[Text and item location entries]

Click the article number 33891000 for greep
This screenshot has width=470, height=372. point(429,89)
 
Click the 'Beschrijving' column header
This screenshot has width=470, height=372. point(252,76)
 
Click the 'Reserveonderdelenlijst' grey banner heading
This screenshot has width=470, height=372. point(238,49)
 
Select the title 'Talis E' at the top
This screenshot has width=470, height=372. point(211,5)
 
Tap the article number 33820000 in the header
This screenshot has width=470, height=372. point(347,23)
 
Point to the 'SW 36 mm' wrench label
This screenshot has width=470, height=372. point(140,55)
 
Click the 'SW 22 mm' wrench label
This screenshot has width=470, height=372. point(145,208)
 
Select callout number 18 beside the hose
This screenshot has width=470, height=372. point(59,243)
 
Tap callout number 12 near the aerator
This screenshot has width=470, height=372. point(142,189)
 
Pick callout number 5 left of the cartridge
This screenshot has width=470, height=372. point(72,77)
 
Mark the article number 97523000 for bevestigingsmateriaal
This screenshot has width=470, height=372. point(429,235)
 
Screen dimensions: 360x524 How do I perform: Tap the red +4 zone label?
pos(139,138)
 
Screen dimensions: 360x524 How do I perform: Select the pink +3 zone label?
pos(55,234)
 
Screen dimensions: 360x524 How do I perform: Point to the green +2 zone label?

• Problem description
Turn all the records above into a Markdown table with the columns "No." and "Entry." Give each non-blank line its own numbered row, and leave out the blank lines.

• Response below
| No. | Entry |
|---|---|
| 1 | Click the article number 33891000 for greep |
| 2 | This screenshot has width=470, height=372. point(429,89) |
| 3 | Click the 'Beschrijving' column header |
| 4 | This screenshot has width=470, height=372. point(252,76) |
| 5 | Click the 'Reserveonderdelenlijst' grey banner heading |
| 6 | This screenshot has width=470, height=372. point(238,49) |
| 7 | Select the title 'Talis E' at the top |
| 8 | This screenshot has width=470, height=372. point(211,5) |
| 9 | Tap the article number 33820000 in the header |
| 10 | This screenshot has width=470, height=372. point(347,23) |
| 11 | Point to the 'SW 36 mm' wrench label |
| 12 | This screenshot has width=470, height=372. point(140,55) |
| 13 | Click the 'SW 22 mm' wrench label |
| 14 | This screenshot has width=470, height=372. point(145,208) |
| 15 | Select callout number 18 beside the hose |
| 16 | This screenshot has width=470, height=372. point(59,243) |
| 17 | Tap callout number 12 near the aerator |
| 18 | This screenshot has width=470, height=372. point(142,189) |
| 19 | Pick callout number 5 left of the cartridge |
| 20 | This screenshot has width=470, height=372. point(72,77) |
| 21 | Mark the article number 97523000 for bevestigingsmateriaal |
| 22 | This screenshot has width=470, height=372. point(429,235) |
| 23 | Screen dimensions: 360x524 How do I perform: Tap the red +4 zone label? |
| 24 | pos(139,138) |
| 25 | Screen dimensions: 360x524 How do I perform: Select the pink +3 zone label? |
| 26 | pos(55,234) |
| 27 | Screen dimensions: 360x524 How do I perform: Point to the green +2 zone label? |